National Post (National Edition)
Cities should think outside the box and cut taxes
Arecent Canadian Federation of Independent Business survey suggests one in six small businesses is now “seriously contemplating” shutting down for good.
One obvious way to help struggling businesses and families would be to cut their property taxes. To do that, municipal politicians will need to make tough decisions and reduce spending. That's not a process they will enjoy but if they don't act, that could slow down the economy's recovery.
Most municipal governments in Canada depend heavily on property taxes so they are naturally reluctant to cut them. As a result, a business can see its revenue evaporate because of a lockdown, but still face a hefty property tax bill. For a gym or restaurant that is barely hanging on, having to pay property tax — even at rates that may be frozen — could serve as the final nail in the coffin.
Fortunately for municipal governments, there are many ways to reduce expenses without cutting essential services, like policing, firefighting or fixing potholes. In a new report, Cost-cutting options for municipalities, SecondStreet.org and the Canadian Taxpayers Federation highlight 10 initiatives municipal governments could pursue to reduce expenditures and lower property taxes.
The most impactful decision would be to address by far the largest spending envelope at city hall: salaries and benefits. Government employees tend to earn more than those outside government doing similar work, and the pandemic has only widened this divide. Throughout the private sector, stories of pay reductions and lost income were common in 2020. Everyone from Cineplex and CFL teams to media outlets and the energy sector reported pay reductions publicly. Yet, 2020 research by SecondStreet.org couldn't locate a single example of any major Canadian city reducing pay for its unionized employees. It's not actually the case that “we're all in this together.” Some of us have been in it much more than others.

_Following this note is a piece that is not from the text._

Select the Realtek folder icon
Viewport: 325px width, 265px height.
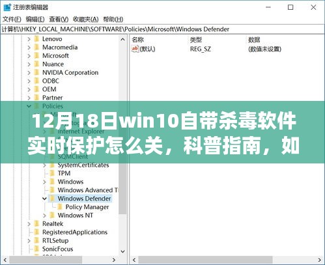pyautogui.click(x=36, y=223)
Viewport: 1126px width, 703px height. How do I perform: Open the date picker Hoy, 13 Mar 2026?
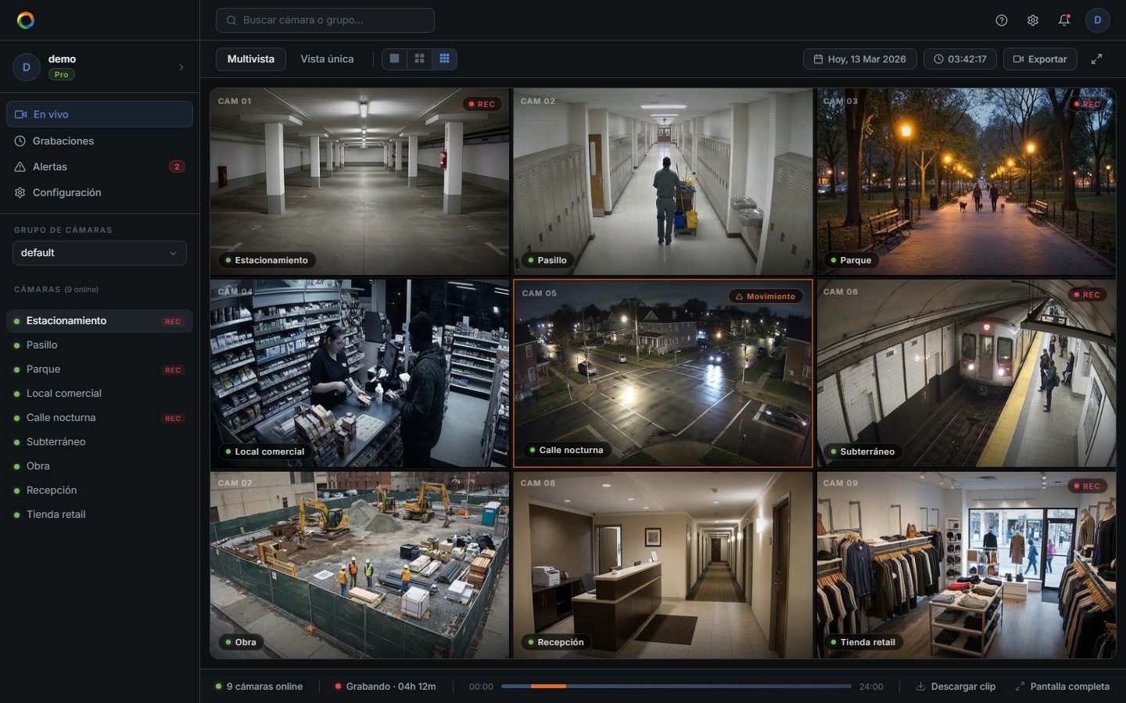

Even a small reduction in municipal salaries — say, five per cent — could help municipal governments, which could pair such a decision with grandfathering-in even larger wage reductions for future hires. Government employee unions almost certainly will reject the idea of opening up existing contracts to find savings. But many Canadians working outside of government had their contracts renegotiated during the downturn. It's a far better outcome for government employees than the alternative, which is layoffs.
Another area worth examining is one of the fastest growing costs for municipal governments — employee pensions. For example, between 2009 and 2019, the City of Toronto increased its pension spending by 83 per cent versus just a 29 per cent increase in its overall spending. Municipalities needn't cut back on existing retirement benefits but they could provide new hires with less costly benefits, along the lines of reforms Saskatchewan made in the 1970s.
A third source of savings would be for governments to stop gambling taxpayers' money on grants for businesses. Right now, it's not uncommon for cities to cross their fingers and hand over cheques to hand-picked businesses, hoping they will grow and create jobs. One example is the $100 million the City of Calgary has set aside for the Opportunity Calgary Investment Fund. A better approach to creating new jobs and maintaining existing ones would be for governments to simply leave those dollars in existing, proven businesses' hands in the first place.
These are just a few examples of ways municipal governments could reduce spending and property taxes. If they refuse to do what the rest of society has done — tighten their belts — then we can expect a longer recovery than necessary.